Harvest and the delights of dining at Castle Ward

eighteenth-century wooden wall panel, carved in the shape of the goddess Demeter, the goddess of Agriculture and Harvests

Neil Watt, house and collection manager at Castle Ward explains the importance of a plentiful harvest for the Ward family and reveals what an eighteenth-century dining experience in this great house would have looked like.

In the beautiful panelled dining room at Castle Ward, there is a reminder that the Ward family relied on a good harvest so that they could provide a table of plenty for both themselves and their guests. 

In Celtic, Greek and Roman mythologies, the idea of gods and goddesses which presided over aspects of the world were never far from peoples’ thoughts and illustrate the superstitions which persisted throughout history.

Carved wooden panel located at the heart of the dining room in Castle Ward
Carved wooden panel located at the heart of the dining room in Castle Ward
Carved wooden panel located at the heart of the dining room in Castle Ward

Placed above the fireplace in the dining room in altar-like fashion, is a beautiful and intricate eighteenth-century wooden wall panel, carved in the shape of the goddess Demeter, the goddess of Agriculture and Harvests. Demeter is surrounded by four Putti, who symbolise the celebration of a good harvest and the abundance of the first fruits of the season. The panel’s location at the heart of the dining room, adds to the ritualistic and symbolic nature of the piece and reflects the importance of a successful harvest to the family.

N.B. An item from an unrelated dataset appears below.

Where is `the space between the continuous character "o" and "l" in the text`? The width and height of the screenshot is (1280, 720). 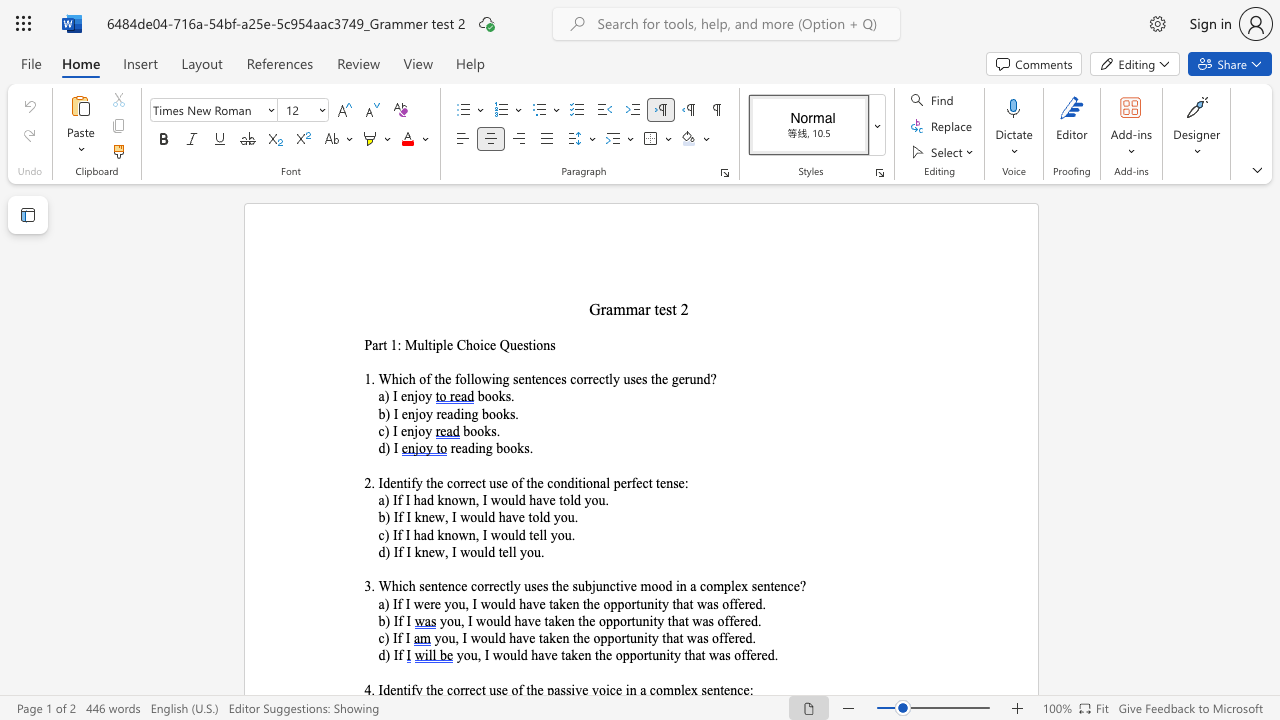 the space between the continuous character "o" and "l" in the text is located at coordinates (464, 379).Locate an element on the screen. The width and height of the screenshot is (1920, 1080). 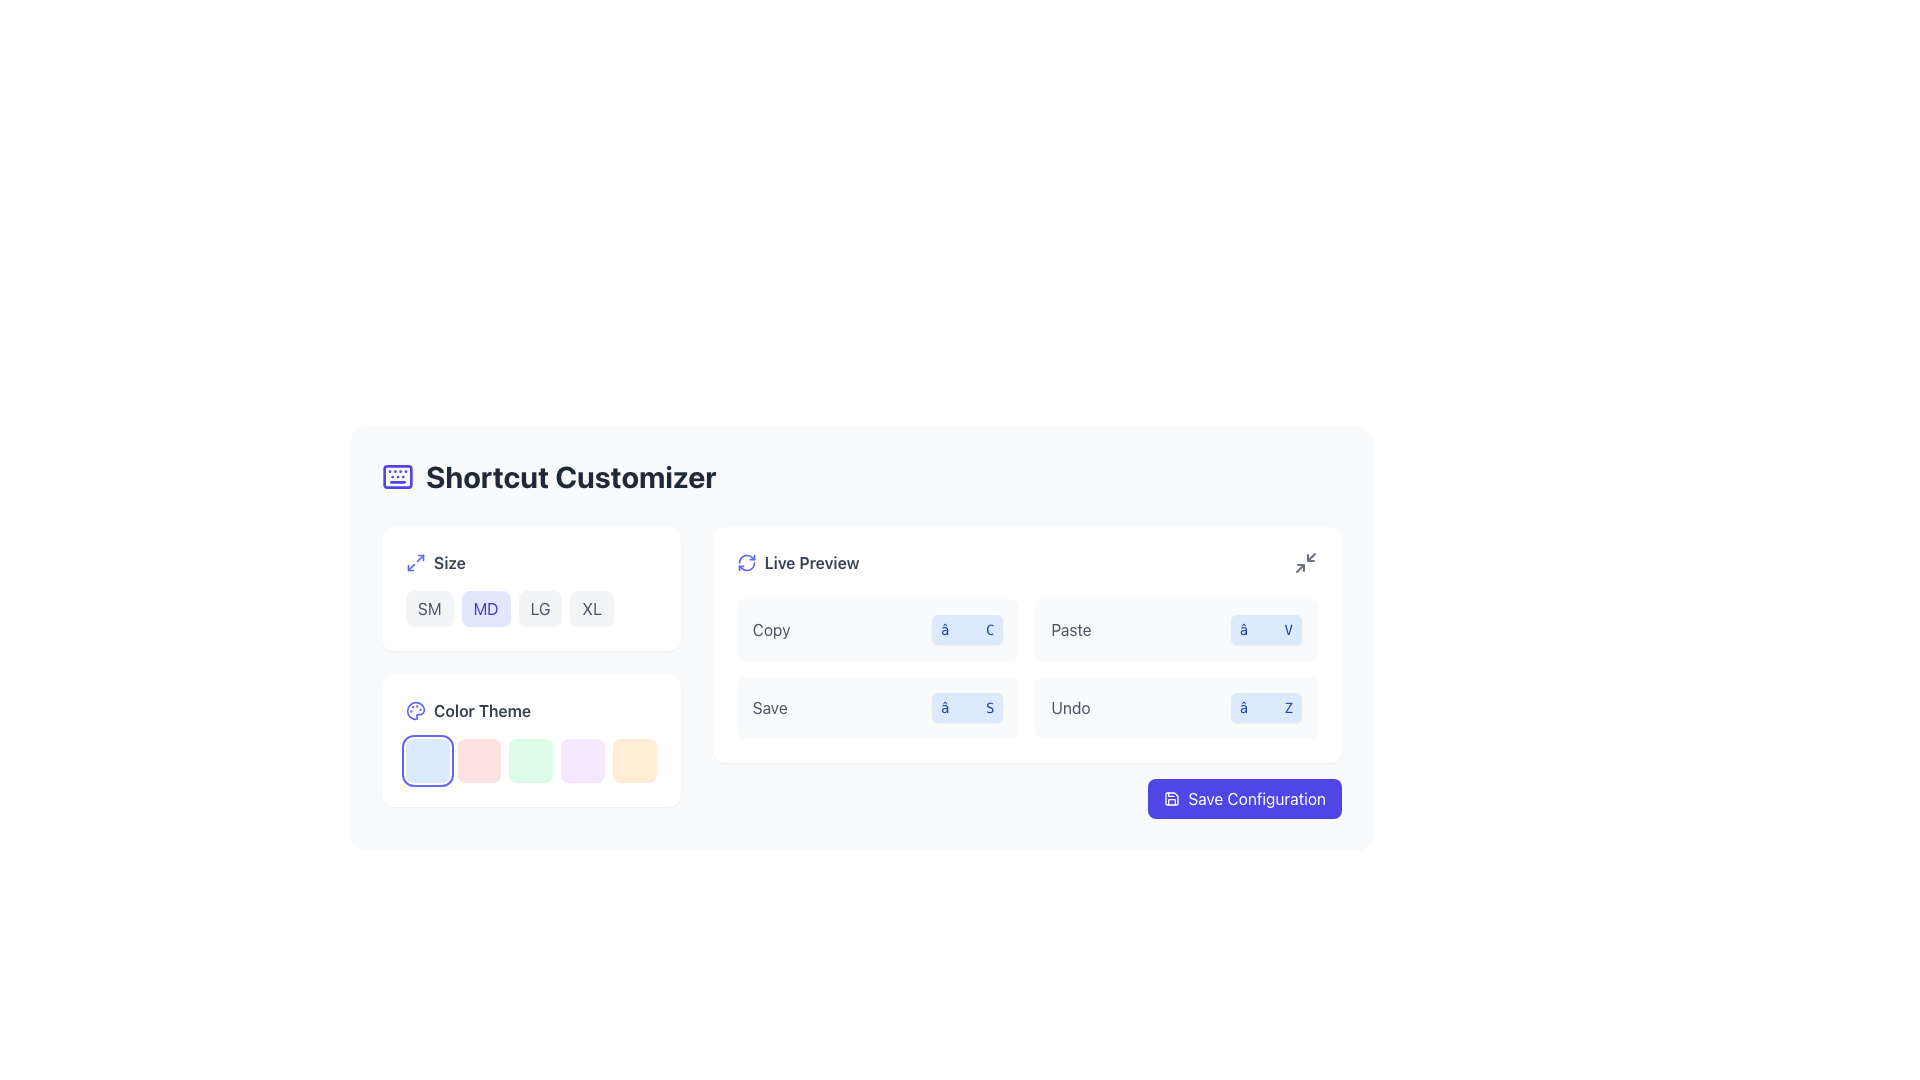
shortcut information from the 'Paste' button-like UI element that indicates the paste operation with the shortcut ⌘ V is located at coordinates (1176, 628).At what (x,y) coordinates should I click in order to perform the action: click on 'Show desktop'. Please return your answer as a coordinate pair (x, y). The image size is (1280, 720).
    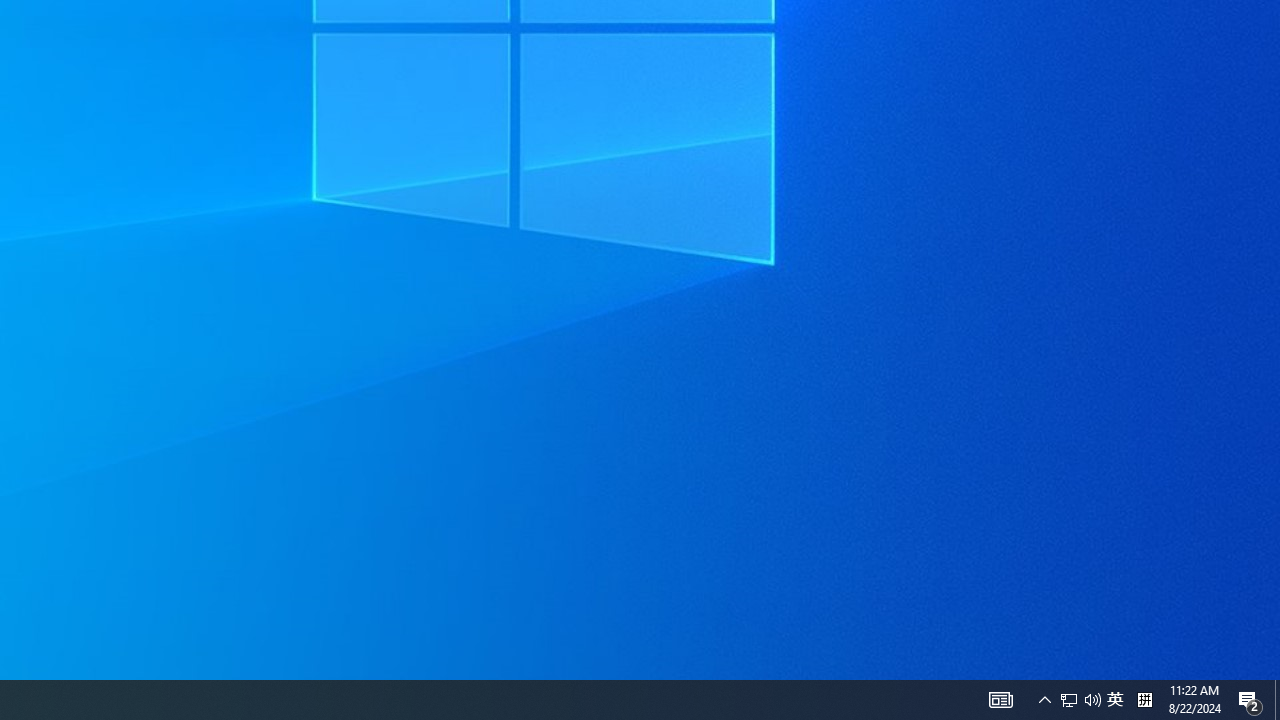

Dinner with the Ward family

It is interesting to quote Sir James Caldwell who visited the Ward’s in the autumn of 1772. Invited into their dining room, he describes a table of plenty overflowing with cooked meats, fish and exotic fruits:  “There was an excellent dinner, stewed trout at the head, chine of beef at the foot, soup in the middle, a little pie at each side and four trifling things at the corners… The second course of nine dishes [was] made out much in the same way. The cloth was taken away, and then the fruit – a pineapple, not good; a small plate of peaches, grapes and figs…and the rest pears and apples.”

We can only guess that the goddess Demeter was good to the Ward’s that year and gave them a bountiful harvest.